> _Task directions_: When a line of the entries below contains "width", it counts once; state how many such lines there are and nothing else.

> _Exercise material_:
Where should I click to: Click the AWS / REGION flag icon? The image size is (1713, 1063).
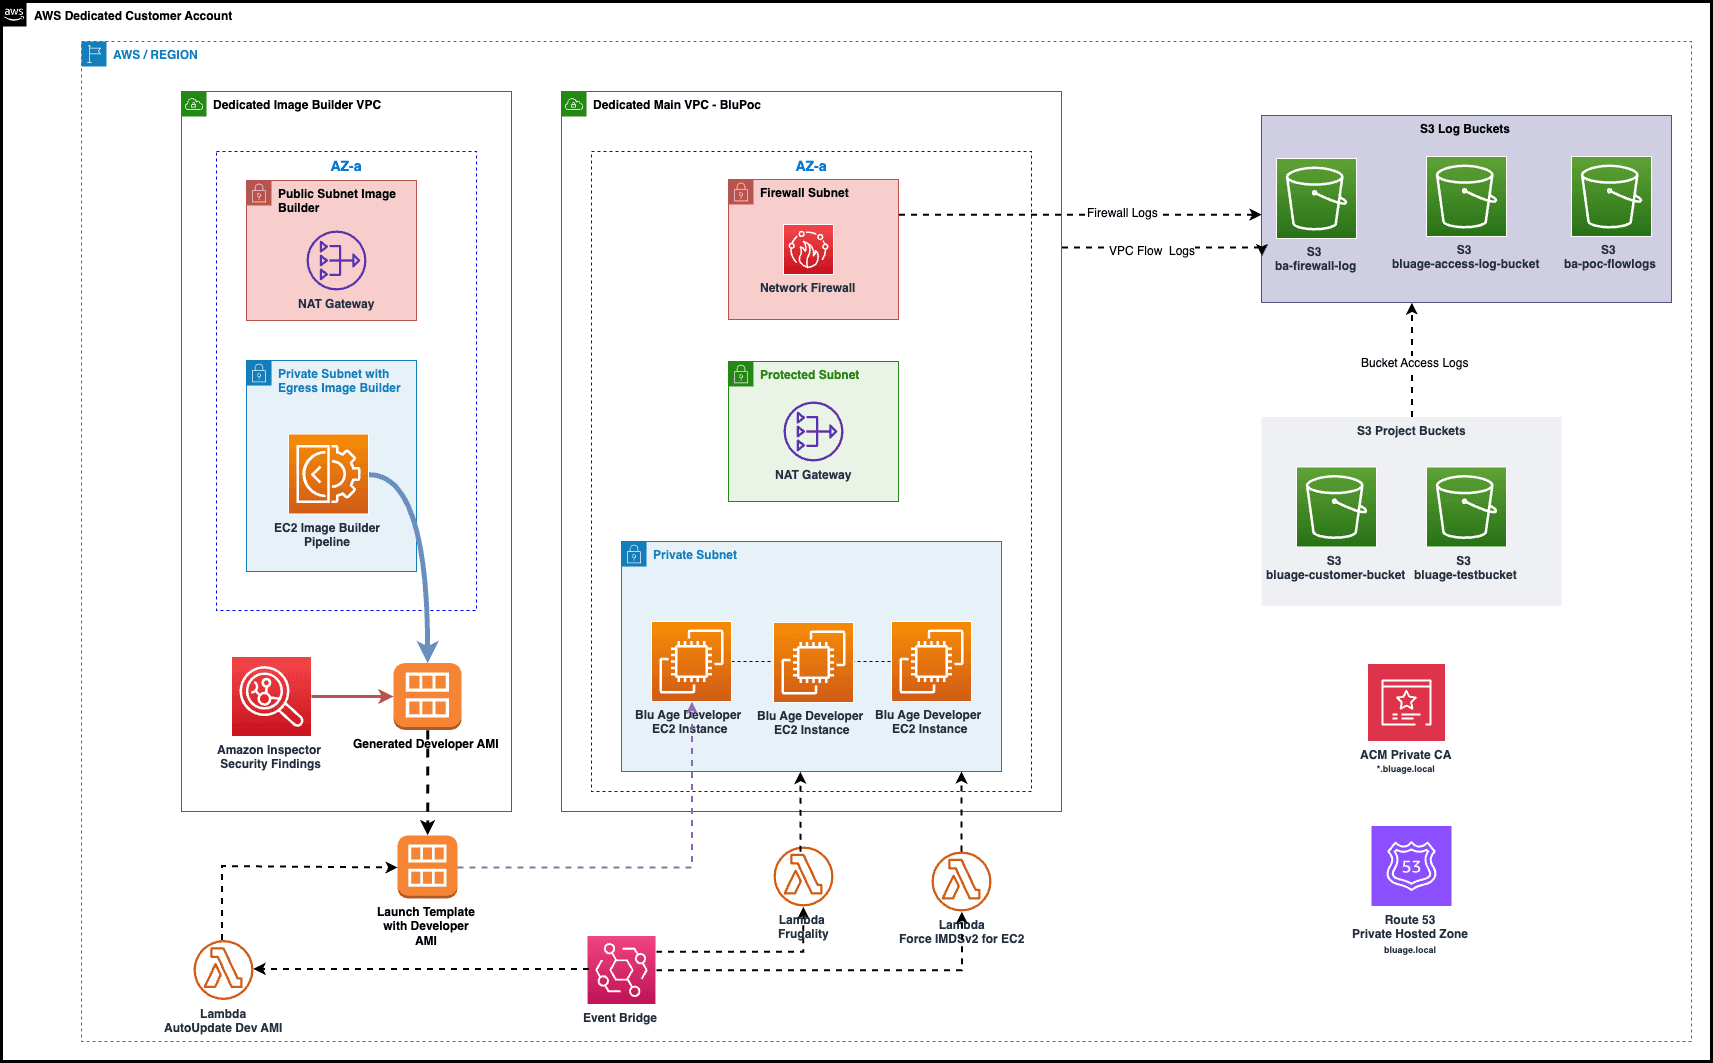click(93, 54)
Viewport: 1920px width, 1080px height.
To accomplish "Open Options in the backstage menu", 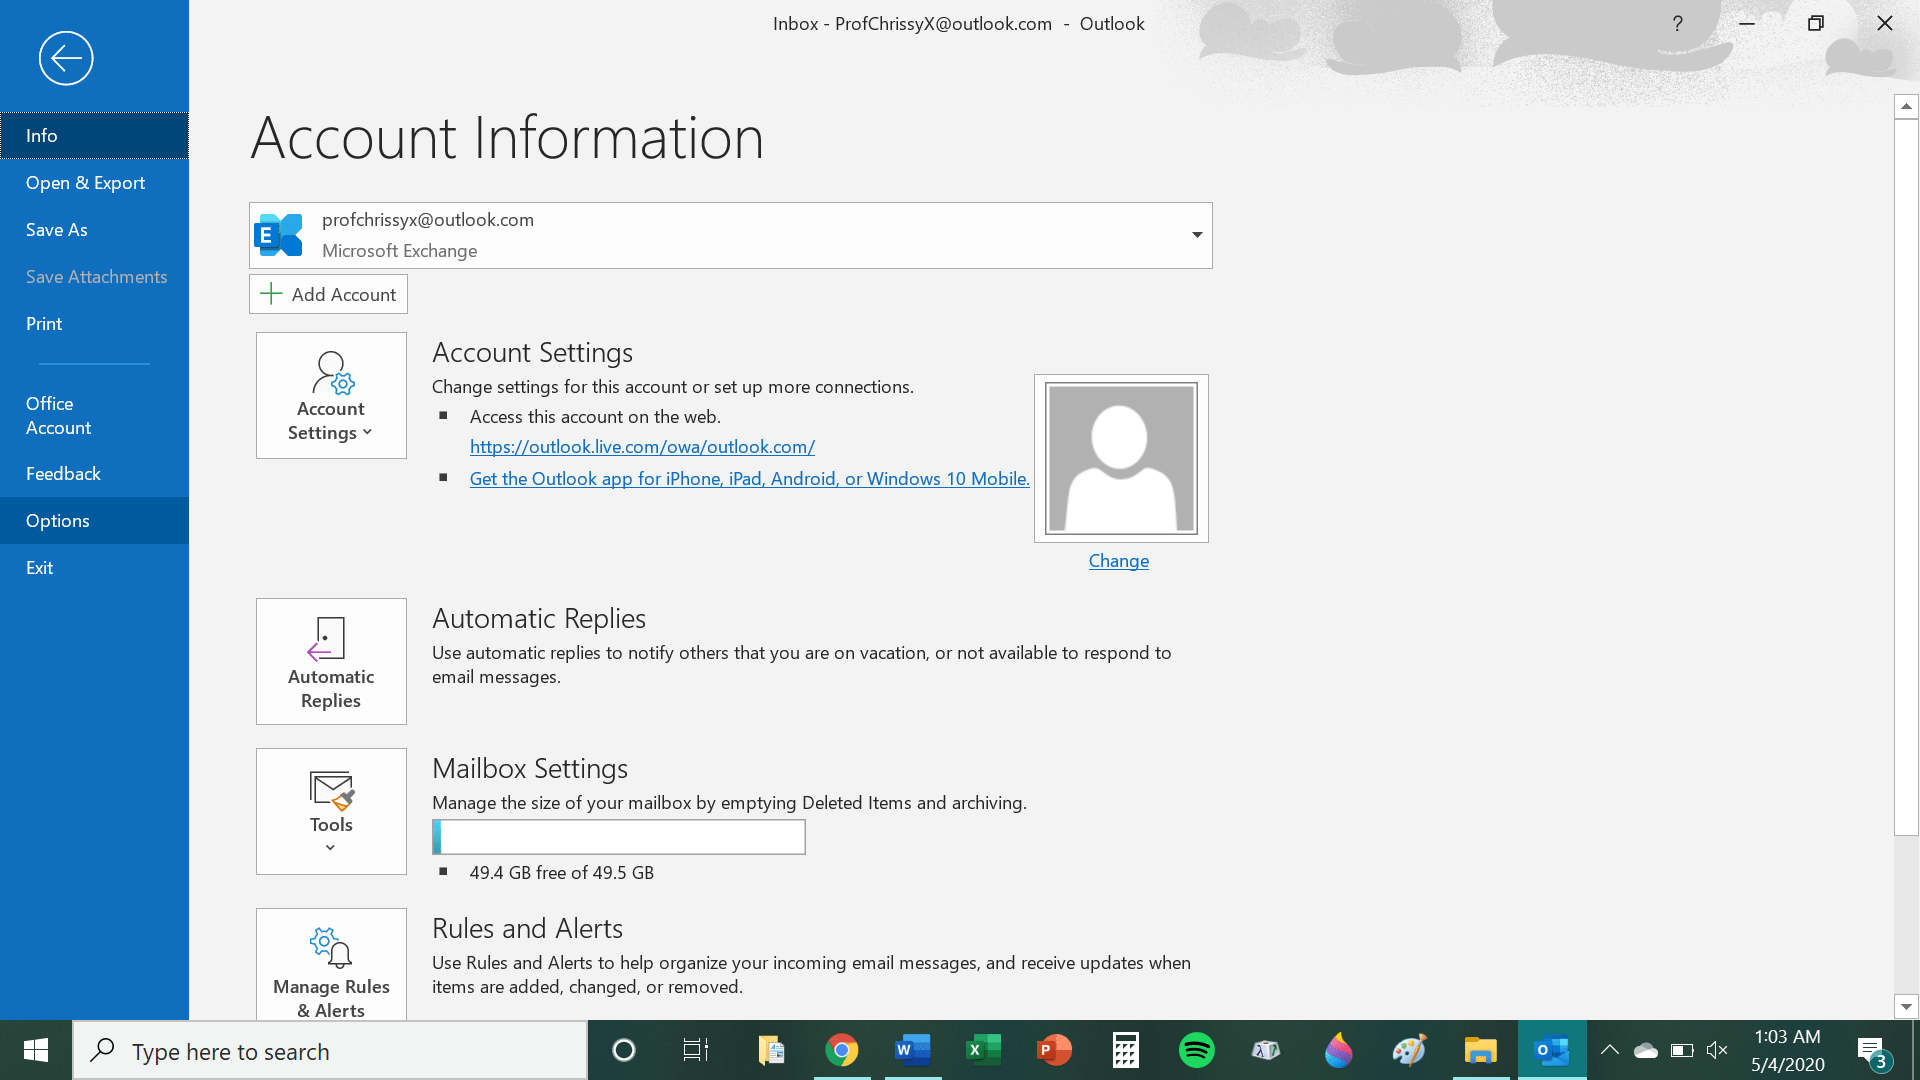I will pos(58,521).
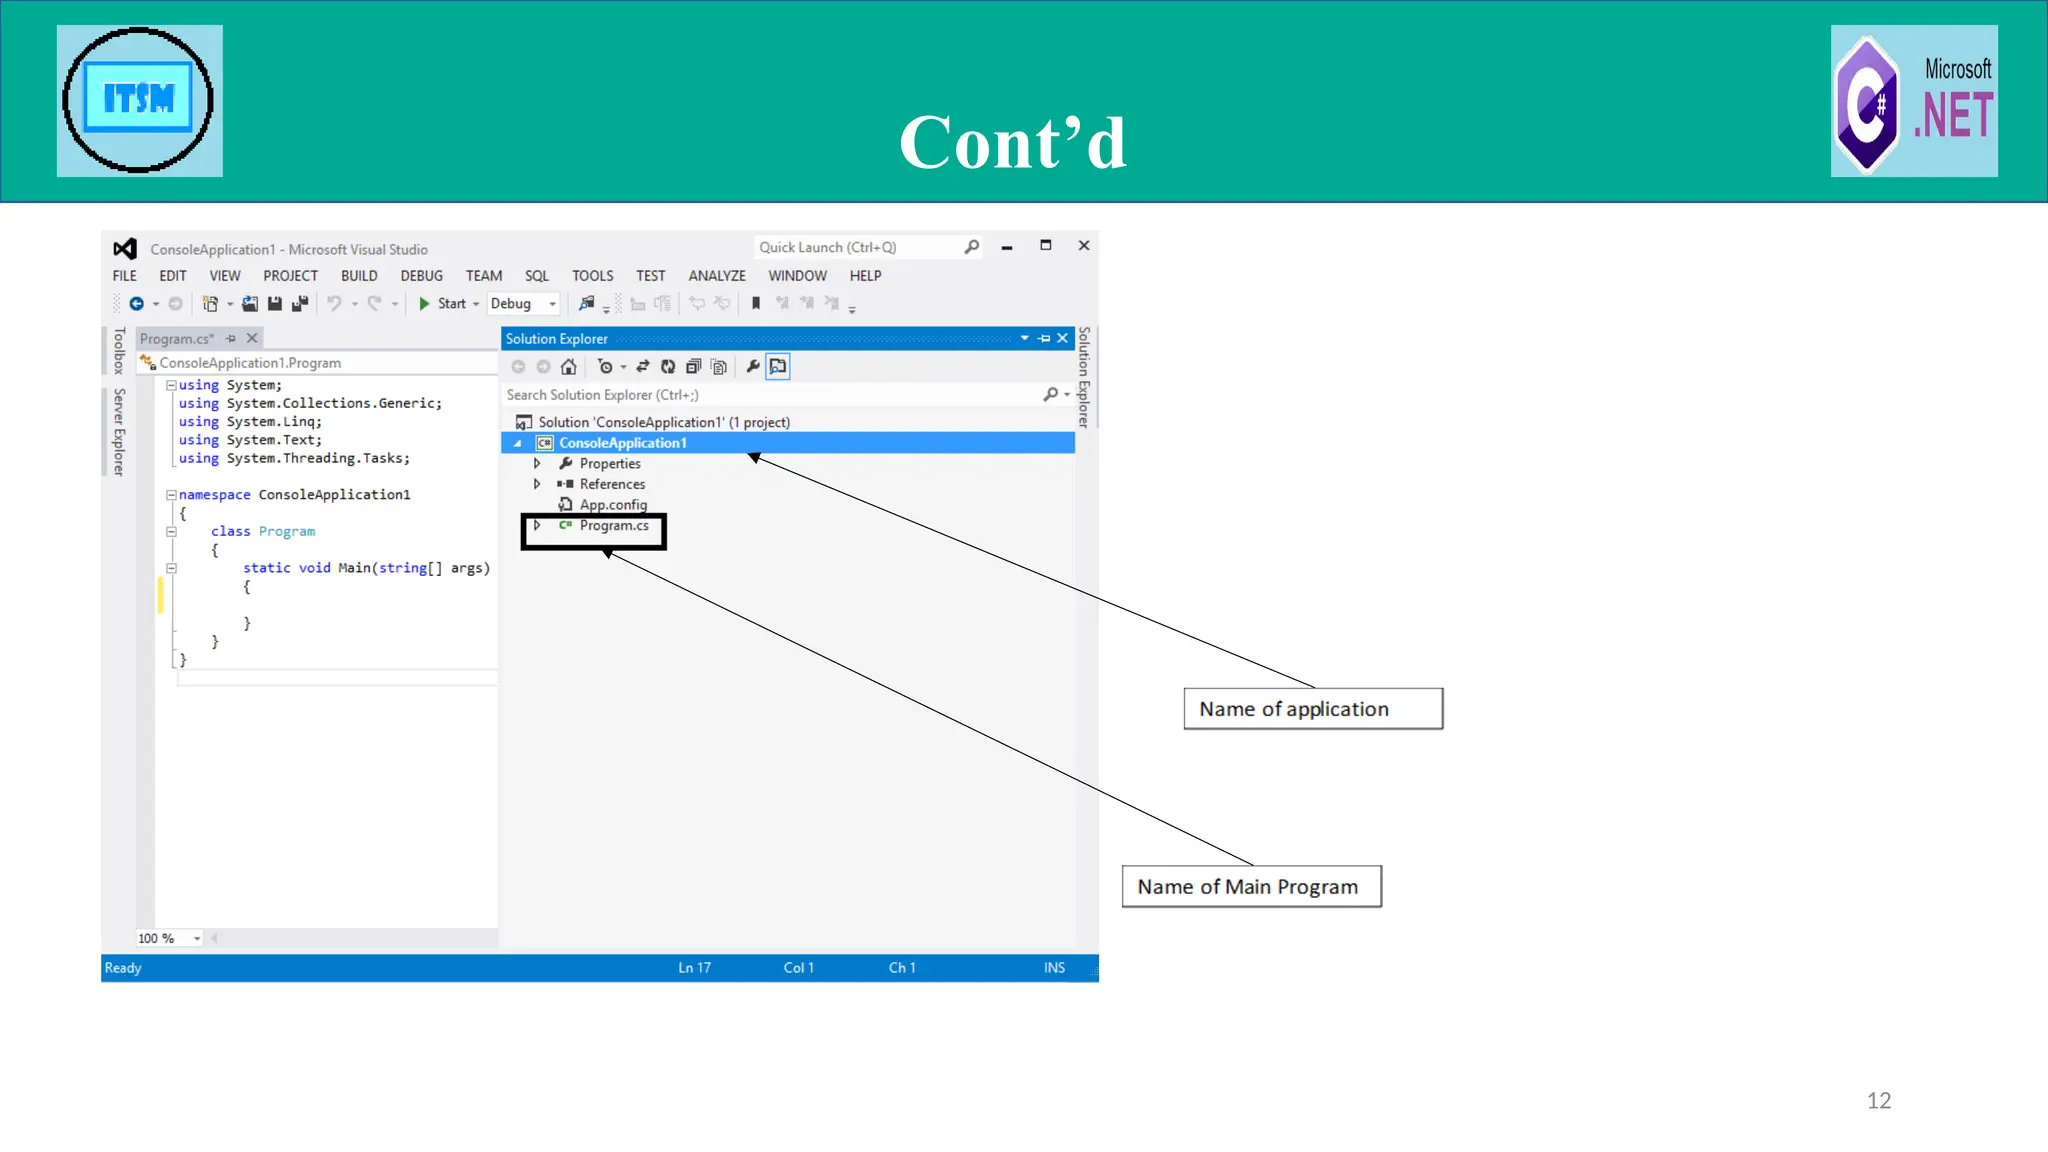Open the Toolbox side panel

click(118, 351)
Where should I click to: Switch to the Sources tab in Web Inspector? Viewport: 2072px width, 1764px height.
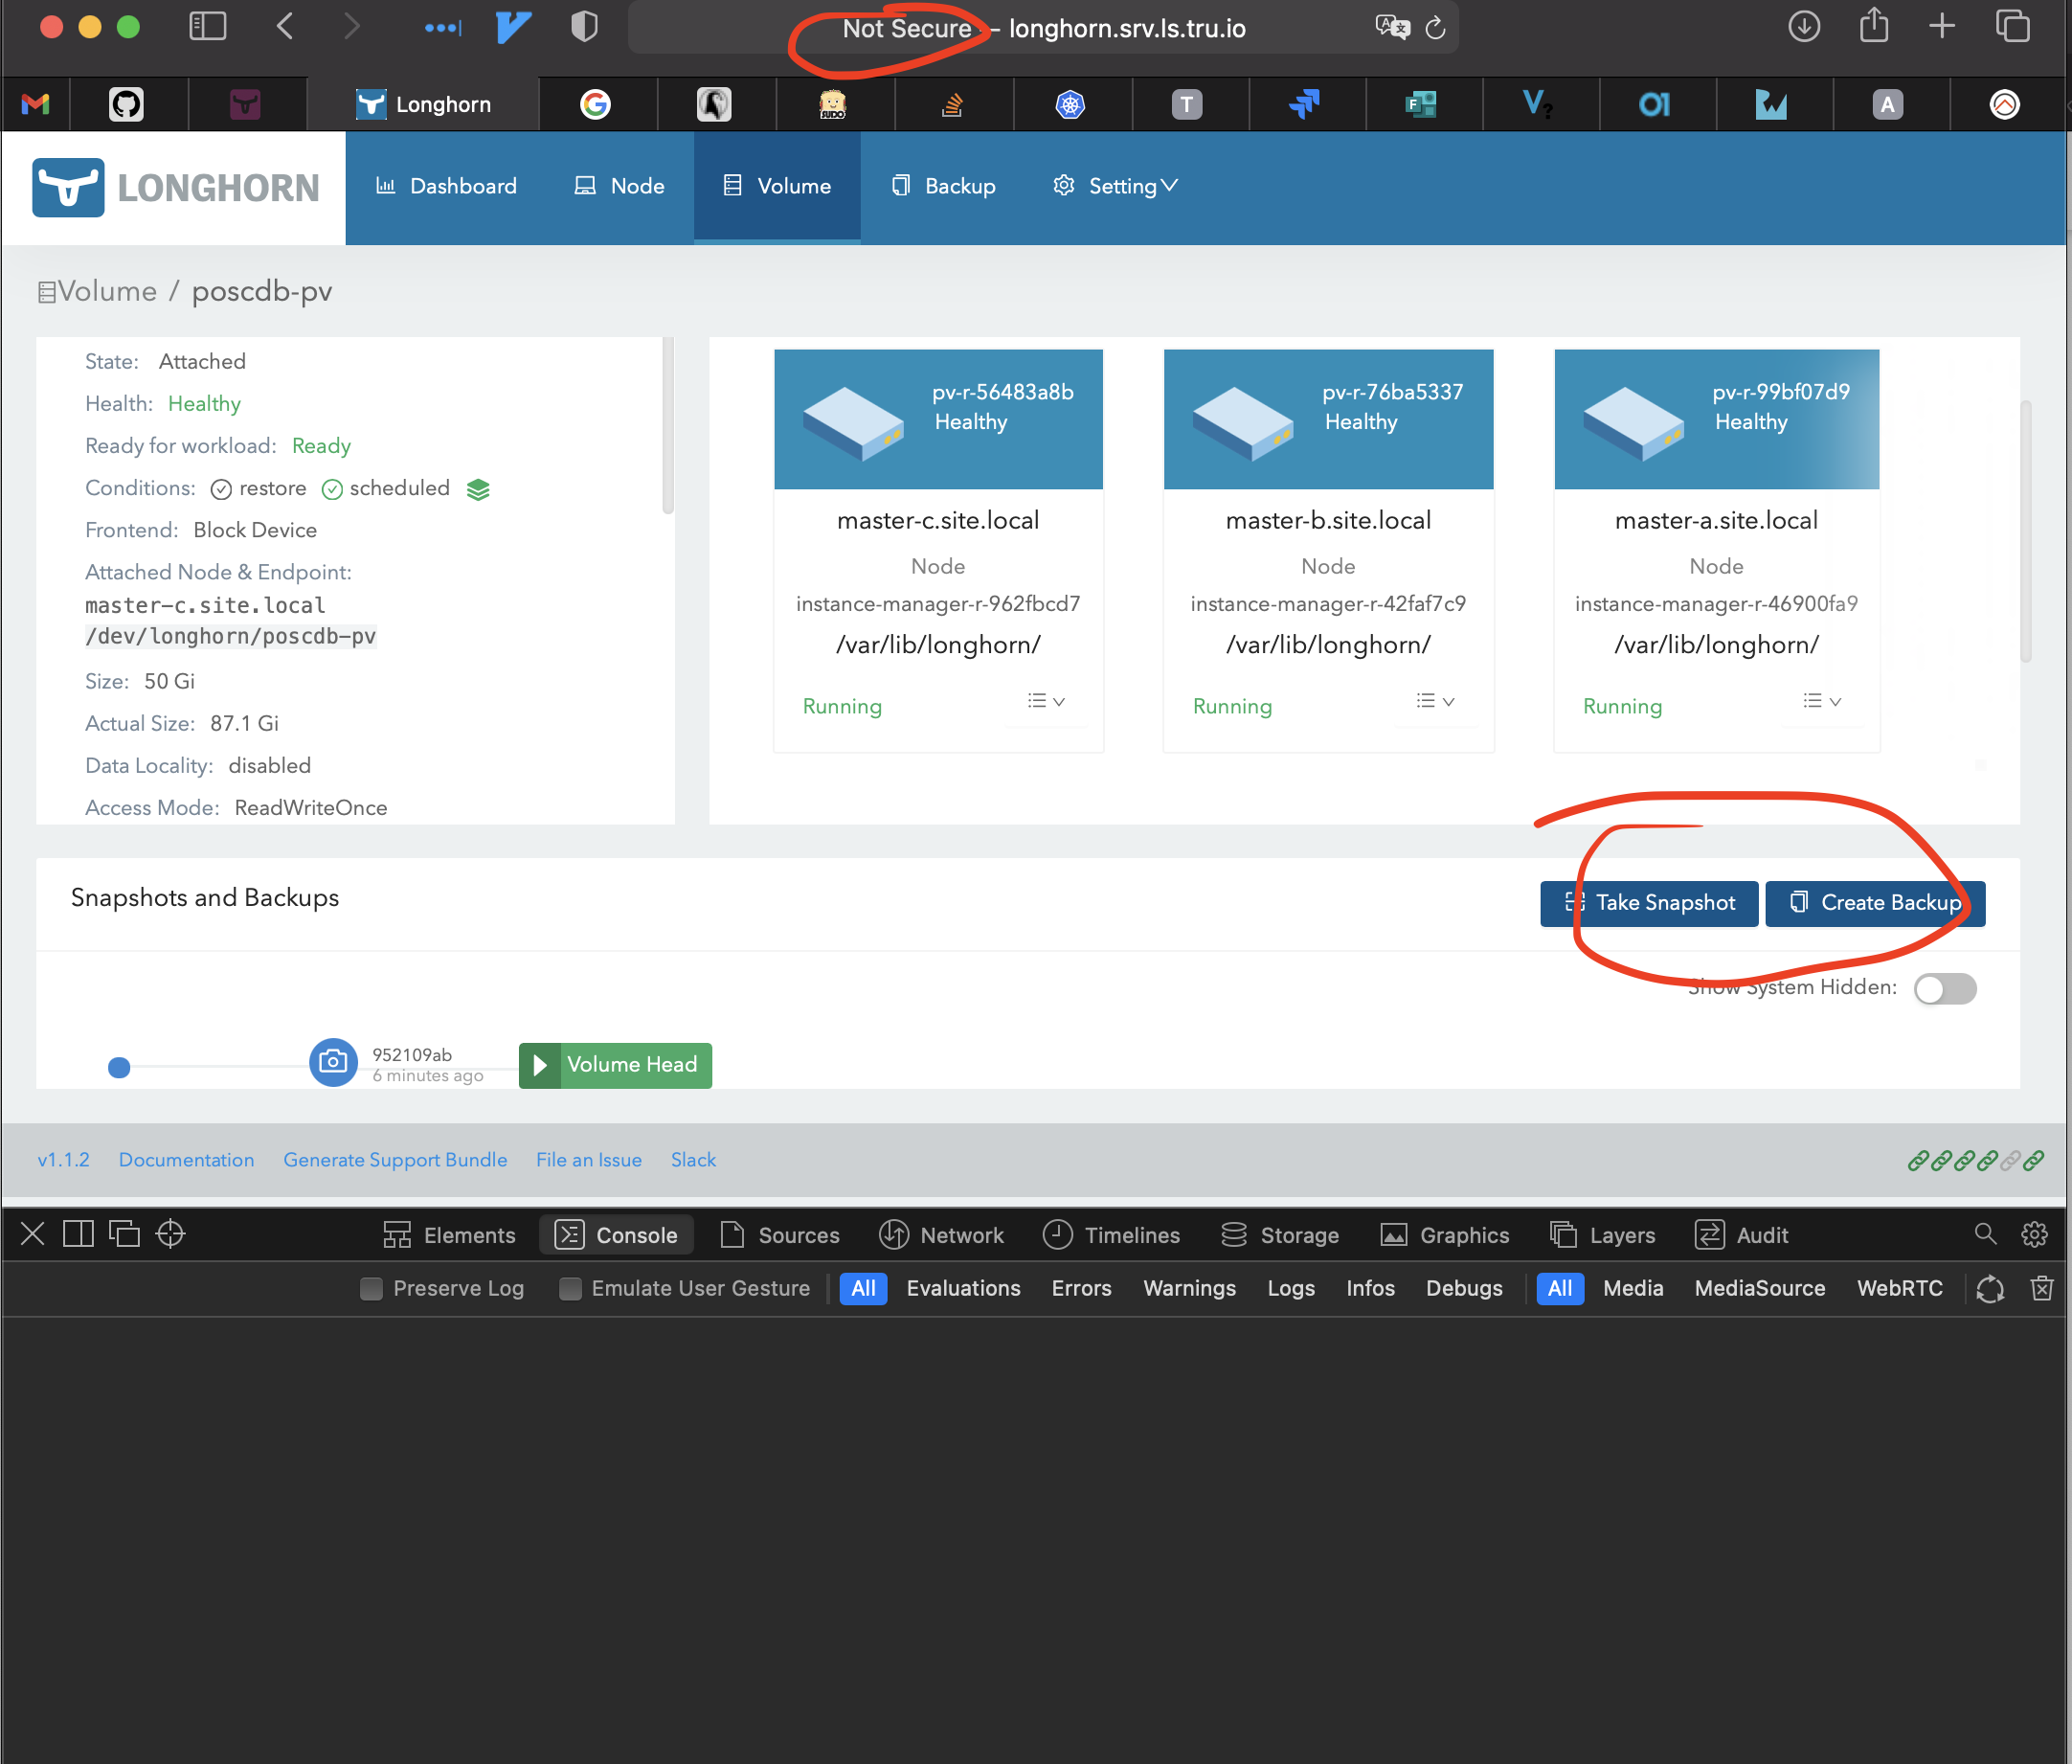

> _Written reply_: 2